Un autre communiste, en commentaire à un article que j'ai traduit sur les turpitudes de l'abominable "patriarche" Philarète, (et c'est effectivement Iznogoud, le vizir qui voulait être calife à la place du calife, en beaucoup moins drôle), décrète que Staline avait bien raison de tenir les popes avec un collier de fer. C'est-à-dire qu'il voit en Philarète, qui, avant de se rabattre sur les néonazis, avait construit toute sa carrière en mouchardant pour le KGB, soit pour les organes de son cher pouvoir communiste, et envoyé les prêtres et hiérarques ukrainiens en taule par paquets entiers, la justification du martyre et de la persécution de tous les saints prêtres et laïques des répressions bolcheviques et staliniennes. Mais il ne voit pas la gueule de l'apparatchik pourri Koutchma, cauteleux et vicieux jusqu'à la moelle, lui aussi pur produit de son régime bien-aimé.
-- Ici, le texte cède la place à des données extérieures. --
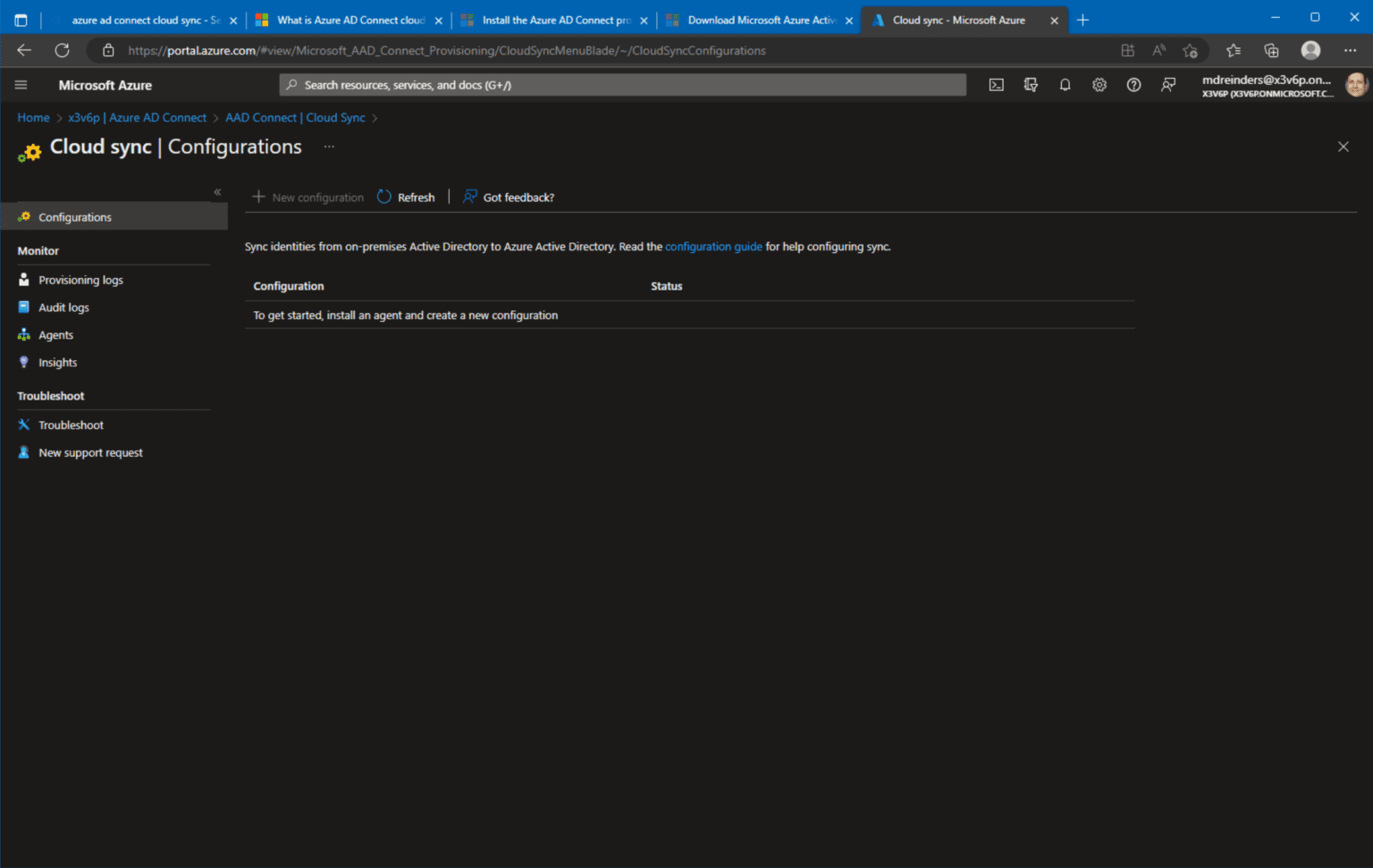Open the help question mark icon
1373x868 pixels.
point(1133,84)

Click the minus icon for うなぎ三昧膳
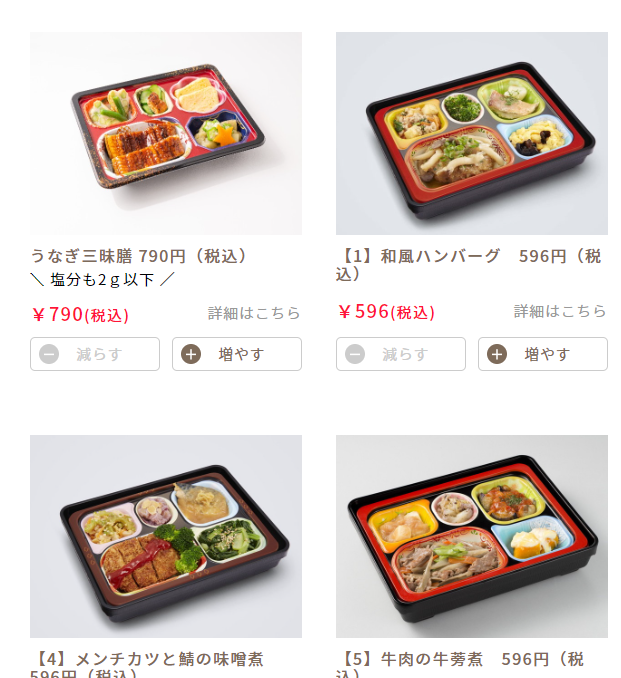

Et il ignore le métropolite Onuphre, ses hiérarques fidèles et les 60% d'orthodoxes ukrainiens qui n'ont jamais trempé dans ces magouilles et en souffrent même tous les jours. Cela me rappelle l'histoire de la mouche et de l'abeille, l'une trouvant toujours la merde, et l'autre les fleurs, de par leurs natures respectives.